### Directions
Reproduce every line of the listing below word for word, keeping the original order.
-- START --
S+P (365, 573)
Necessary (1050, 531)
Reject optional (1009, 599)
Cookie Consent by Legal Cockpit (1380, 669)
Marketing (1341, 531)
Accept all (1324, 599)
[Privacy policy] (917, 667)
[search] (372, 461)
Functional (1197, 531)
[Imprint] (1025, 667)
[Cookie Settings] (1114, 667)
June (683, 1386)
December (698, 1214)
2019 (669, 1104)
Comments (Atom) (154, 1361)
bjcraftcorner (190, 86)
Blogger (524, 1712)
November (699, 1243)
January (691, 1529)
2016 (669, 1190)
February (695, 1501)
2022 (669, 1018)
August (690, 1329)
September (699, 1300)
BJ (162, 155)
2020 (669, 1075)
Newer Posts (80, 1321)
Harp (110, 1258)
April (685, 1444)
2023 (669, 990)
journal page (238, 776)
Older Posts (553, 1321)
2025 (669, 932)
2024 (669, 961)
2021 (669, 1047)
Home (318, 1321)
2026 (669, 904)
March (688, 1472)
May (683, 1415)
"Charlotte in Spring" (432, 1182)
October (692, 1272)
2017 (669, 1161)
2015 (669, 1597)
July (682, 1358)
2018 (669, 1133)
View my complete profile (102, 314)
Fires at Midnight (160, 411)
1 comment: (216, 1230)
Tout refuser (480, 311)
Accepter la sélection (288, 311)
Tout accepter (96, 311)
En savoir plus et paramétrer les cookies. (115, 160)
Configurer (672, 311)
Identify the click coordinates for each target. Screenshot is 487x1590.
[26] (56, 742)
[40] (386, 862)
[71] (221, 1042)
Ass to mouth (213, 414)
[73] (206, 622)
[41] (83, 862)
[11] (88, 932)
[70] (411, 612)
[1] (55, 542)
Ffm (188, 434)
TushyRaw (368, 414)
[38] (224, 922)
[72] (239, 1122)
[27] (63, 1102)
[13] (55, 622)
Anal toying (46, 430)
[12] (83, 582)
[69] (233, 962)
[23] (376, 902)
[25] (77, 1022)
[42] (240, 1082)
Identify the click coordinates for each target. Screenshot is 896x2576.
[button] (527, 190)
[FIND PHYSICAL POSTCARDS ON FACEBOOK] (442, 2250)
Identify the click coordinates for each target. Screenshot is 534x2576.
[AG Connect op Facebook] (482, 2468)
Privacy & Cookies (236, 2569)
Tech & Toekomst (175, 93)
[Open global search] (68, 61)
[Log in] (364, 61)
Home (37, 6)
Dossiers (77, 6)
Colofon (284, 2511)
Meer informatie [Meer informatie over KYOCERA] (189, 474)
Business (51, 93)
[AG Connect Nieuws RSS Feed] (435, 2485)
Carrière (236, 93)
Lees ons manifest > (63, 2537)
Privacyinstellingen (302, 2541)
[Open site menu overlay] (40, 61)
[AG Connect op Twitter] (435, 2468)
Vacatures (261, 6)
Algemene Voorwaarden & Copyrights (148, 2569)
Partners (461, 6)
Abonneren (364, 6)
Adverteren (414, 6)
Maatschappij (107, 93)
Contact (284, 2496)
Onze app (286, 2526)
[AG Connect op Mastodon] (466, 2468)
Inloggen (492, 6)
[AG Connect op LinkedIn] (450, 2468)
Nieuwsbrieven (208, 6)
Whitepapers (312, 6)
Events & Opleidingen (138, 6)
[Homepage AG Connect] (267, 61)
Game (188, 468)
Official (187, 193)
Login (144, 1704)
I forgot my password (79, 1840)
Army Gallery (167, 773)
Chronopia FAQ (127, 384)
-- END --
### Task answer
S+P (365, 573)
Necessary (1050, 531)
Reject optional (1009, 599)
Cookie Consent by Legal Cockpit (1380, 669)
Marketing (1341, 531)
Accept all (1324, 599)
[Privacy policy] (917, 667)
[search] (372, 461)
Functional (1197, 531)
[Imprint] (1025, 667)
[Cookie Settings] (1114, 667)
June (683, 1386)
December (698, 1214)
2019 (669, 1104)
Comments (Atom) (154, 1361)
bjcraftcorner (190, 86)
Blogger (524, 1712)
November (699, 1243)
January (691, 1529)
2016 (669, 1190)
February (695, 1501)
2022 (669, 1018)
August (690, 1329)
September (699, 1300)
BJ (162, 155)
2020 (669, 1075)
Newer Posts (80, 1321)
Harp (110, 1258)
April (685, 1444)
2023 (669, 990)
journal page (238, 776)
Older Posts (553, 1321)
2025 (669, 932)
2024 (669, 961)
2021 (669, 1047)
Home (318, 1321)
2026 (669, 904)
March (688, 1472)
May (683, 1415)
"Charlotte in Spring" (432, 1182)
October (692, 1272)
2017 (669, 1161)
2015 (669, 1597)
July (682, 1358)
2018 (669, 1133)
View my complete profile (102, 314)
Fires at Midnight (160, 411)
1 comment: (216, 1230)
Tout refuser (480, 311)
Accepter la sélection (288, 311)
Tout accepter (96, 311)
En savoir plus et paramétrer les cookies. (115, 160)
Configurer (672, 311)
Identify the click coordinates for each target. Screenshot is 487x1590.
[26] (56, 742)
[40] (386, 862)
[71] (221, 1042)
Ass to mouth (213, 414)
[73] (206, 622)
[41] (83, 862)
[11] (88, 932)
[70] (411, 612)
[1] (55, 542)
Ffm (188, 434)
TushyRaw (368, 414)
[38] (224, 922)
[72] (239, 1122)
[27] (63, 1102)
[13] (55, 622)
Anal toying (46, 430)
[12] (83, 582)
[69] (233, 962)
[23] (376, 902)
[25] (77, 1022)
[42] (240, 1082)
Identify the click coordinates for each target. Screenshot is 896x2576.
[button] (527, 190)
[FIND PHYSICAL POSTCARDS ON FACEBOOK] (442, 2250)
Identify the click coordinates for each target. Screenshot is 534x2576.
[AG Connect op Facebook] (482, 2468)
Privacy & Cookies (236, 2569)
Tech & Toekomst (175, 93)
[Open global search] (68, 61)
[Log in] (364, 61)
Home (37, 6)
Dossiers (77, 6)
Colofon (284, 2511)
Meer informatie [Meer informatie over KYOCERA] (189, 474)
Business (51, 93)
[AG Connect Nieuws RSS Feed] (435, 2485)
Carrière (236, 93)
Lees ons manifest > (63, 2537)
Privacyinstellingen (302, 2541)
[Open site menu overlay] (40, 61)
[AG Connect op Twitter] (435, 2468)
Vacatures (261, 6)
Algemene Voorwaarden & Copyrights (148, 2569)
Partners (461, 6)
Abonneren (364, 6)
Adverteren (414, 6)
Maatschappij (107, 93)
Contact (284, 2496)
Onze app (286, 2526)
[AG Connect op Mastodon] (466, 2468)
Inloggen (492, 6)
[AG Connect op LinkedIn] (450, 2468)
Nieuwsbrieven (208, 6)
Whitepapers (312, 6)
Events & Opleidingen (138, 6)
[Homepage AG Connect] (267, 61)
Game (188, 468)
Official (187, 193)
Login (144, 1704)
I forgot my password (79, 1840)
Army Gallery (167, 773)
Chronopia FAQ (127, 384)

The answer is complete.